I need to show following almost sure convergence:
$X_1$, $X_2$, …, be identically distributed non-negative random variables with $E[X_1]<\infty$. Prove that: $$\frac{X_n}{n}\to 0$$ with probability $1$.
I want to use the first Borel Cantelli lemma:
For some $\epsilon>0$:
$$A_k = \{\frac{X_k}{k}>\epsilon\}$$
$$A = \cup_{n\geq 1}\cap_{k\geq n}A_k$$
and show $P(A) = 0$. However, after apply Markov's inequality to $P(A_k)=P(\frac{X_k}{k}>\epsilon)$, I can't show $\sum_{k=1}^{\infty}P(A_k)<\infty$ …
Thank you for your help.
Best Answer
Using the fact that $(X_k)$ are identically distributed, we have
$$ \sum_{k=1}^{\infty} \Bbb{P}(A_k) = \sum_{k=1}^{\infty} \Bbb{P}(X_1 > k \epsilon) = \sum_{k=1}^{\infty} \Bbb{E}[\mathbf{1}_{\{ X_1 > k \epsilon \}}] = \Bbb{E}\bigg[ \sum_{k=1}^{\infty} \mathbf{1}_{\{ X_1 > k \epsilon \}} \bigg]. \tag{*}$$
Now let us focus on the random variable $Y := \sum_{k=1}^{\infty} \mathbf{1}_{\{ X_1 > k \epsilon \}}$. It is not hard to see that
$$ Y = \begin{cases} k, & X_1 \in (k\epsilon, (k+1)\epsilon] \text{ for some } k = 0, 1, \cdots \\ 0, & X_1 = 0 \end{cases} $$
This proves that $Y \leq \frac{1}{\epsilon}X_1$ and hence
$$ \sum_{k=1}^{\infty} \Bbb{P}(A_k) = \Bbb{E}[Y] \leq \frac{1}{\epsilon}\Bbb{E}[X_1] < \infty. $$
Now all you have to do is to apply the 1st Borel-Cantelli's lemma.

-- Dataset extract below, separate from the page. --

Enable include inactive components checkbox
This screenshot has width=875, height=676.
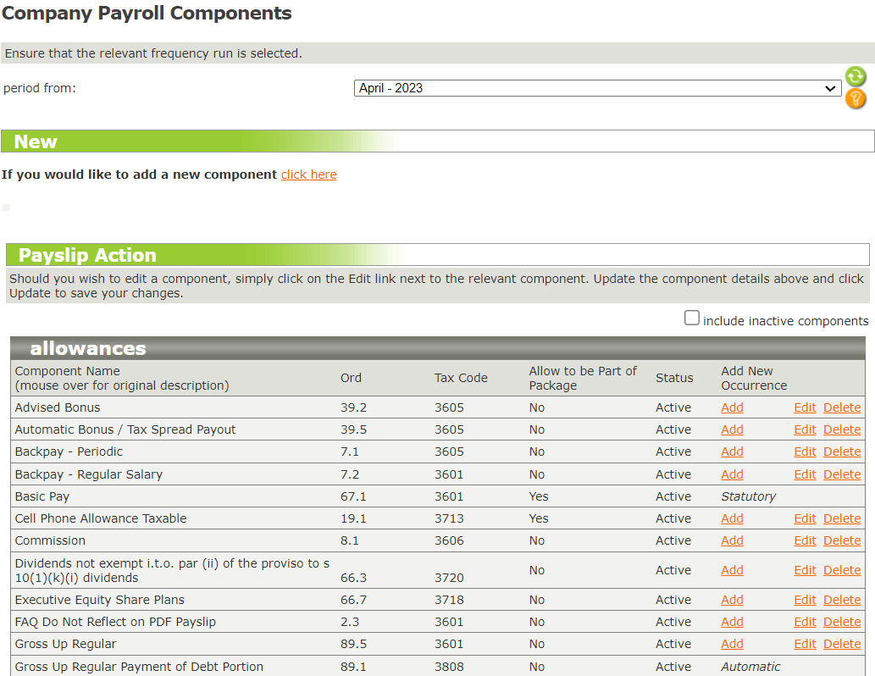pos(692,319)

Remark. If we replace the assumption $\Bbb{E}[X_1] < \infty$ by $\Bbb{E}[X_1] = \infty$, then a similar argument shows that $\limsup_{n\to\infty} \frac{X_n}{n} = \infty$ a.s. Indeed, one has the inequality
$$ Y \geq \frac{1}{\epsilon}X_1 - 1.$$
Plugging this back to the computation $\text{(*)}$, we have
$$ \sum_{k=1}^{\infty} \Bbb{P}(A_k) = \Bbb{E}[Y] \geq \frac{1}{\epsilon}\Bbb{E}[X_1] - 1 = \infty. $$
Therefore by the 2nd Borel-Cantelli lemma, $\Bbb{P}(\frac{X_n}{n} > \epsilon \text{ i.o.}) = 1$ and thus $\limsup_{n\to\infty} \frac{X_n}{n} \geq \epsilon$. Since $\epsilon > 0$ is arbitrary, the conclusion follows by letting $\epsilon \to \infty$ (along a subsequence, if you want to be rigorous).